June 11, 2018
New method for cell identification leads to discovery of melanoma subtypes
WEST LAFAYETTE, Ind. — Cells have traditionally been categorized into different types, such as T-cells and B-cells, based on observable features. But new research published in Nature Communications shows cells are far more complex.
Purdue University researchers created an algorithm called ACTION to group cells based on their primary function and pinpoint the genes responsible for those functions. They also discovered a new subtype of melanoma, a form of skin cancer, which could lead to opportunities for more personalized therapies.
“We can interpret cells as types, but we should really think of them in terms of their functions,” said David Gleich, an associate professor of computer science at Purdue. “They’re not all purely one type. For example, our measurements can tell us if a cell is performing 80 percent one function and 20 percent another.”
Not only is there variation in tasks performed by individual cells in one region, but cells also behave differently in different scenarios. Cells behave differently around a tumor than they would other places in the body, Gleich said. This information can be measured with high-resolution gene expression readings of individual cells.
The ACTION framework helps break down this information and fully characterize the functional profile of a cell. It has three major components: identifying the functional identity of cells, classifying them based on their dominant function, and reconstructing regulatory networks responsible for mediating their identity.
The newly uncovered subtypes of melanoma have different survival rates and therapeutic responses than standard melanoma. Factors that mediate cell function and switches that turn functions on and off were identified for these new subtypes, providing new biomarkers and potentially targets for future drugs.

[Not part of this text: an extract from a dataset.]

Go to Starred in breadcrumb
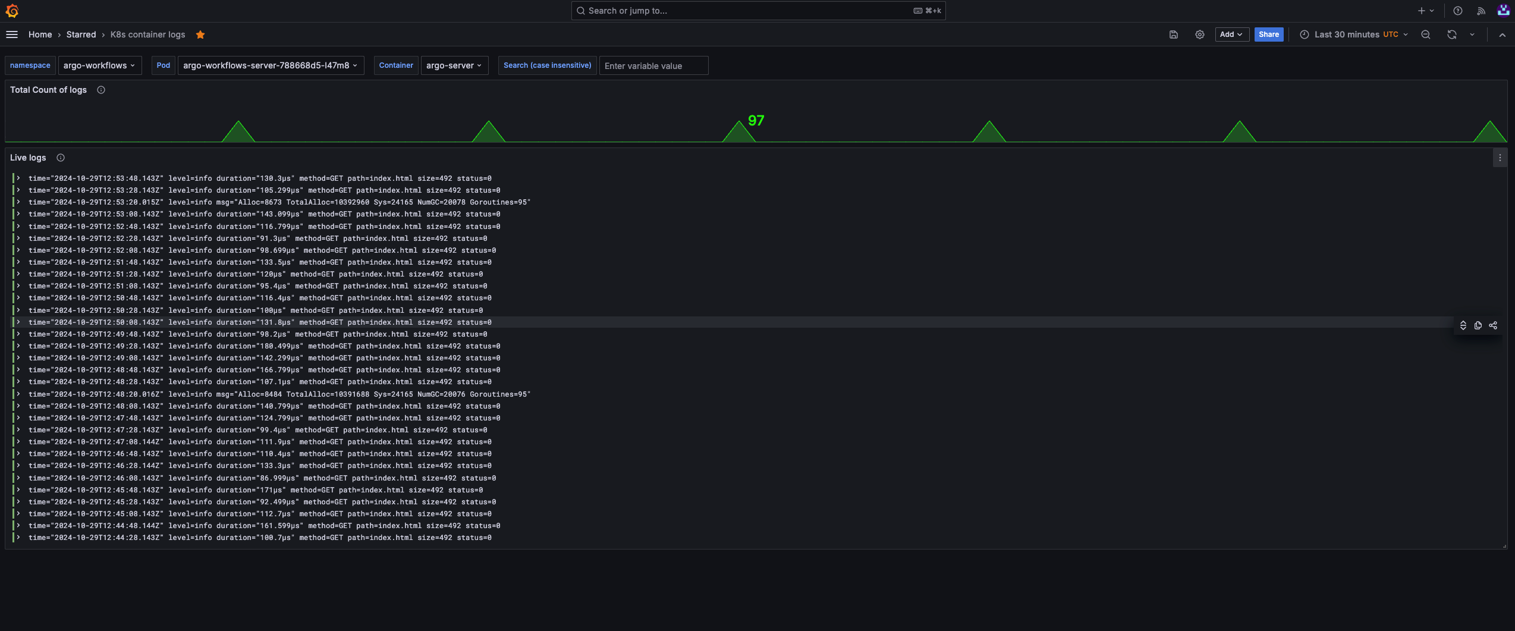[x=81, y=34]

“Our understanding of how human biology works is continuously evolving, and every time we get access to more refined data, we need new methods to help us refine our understanding,” Gleich said. “Using a program like ACTION, we could acquire a functional landscape of cells for each person, which would allow us to do micro-targeting and really embrace the idea of precision medicine.”
Ananth Grama, Gleich, Shahin Mohammadi and Vikram Ravindra collaborated on this work. Funding was provided by the National Science Foundation and the Center for Science of Information, the DARPA SIMPLEX Program, the Sloan Foundation and the National Institutes of Health.
Writer: Kayla Zacharias, 765-494-9318, email@example.com
Source: David Gleich, 765-496-7300, firstname.lastname@example.org
Note to journalists: For a copy of the journal article, please contact Kayla Zacharias, Purdue News Service, 765-494-9318, email@example.com
A geometric approach to characterize the functional identity of single cells
Shahin Mohammadi, Vikram Ravindra, David F. Gleich, Ananth Grama
Single-cell transcriptomic data has the potential to radically redefine our view of cell-type identity. Cells that were previously believed to be homogeneous are now clearly distinguishable in terms of their expression phenotype. Methods for automatically characterizing the functional identity of cells, and their associated properties, can be used to uncover processes involved in lineage differentiation as well as sub-typing cancer cells. They can also be used to suggest personalized therapies based on molecular signatures associated with pathology. We develop a new method, called ACTION, to infer the functional identity of cells from their transcriptional profile, classify them based on their dominant function, and reconstruct regulatory networks that are responsible for mediating their identity. Using ACTION, we identify novel Melanoma subtypes with differential survival rates and therapeutic responses, for which we provide biomarkers along with their underlying regulatory networks.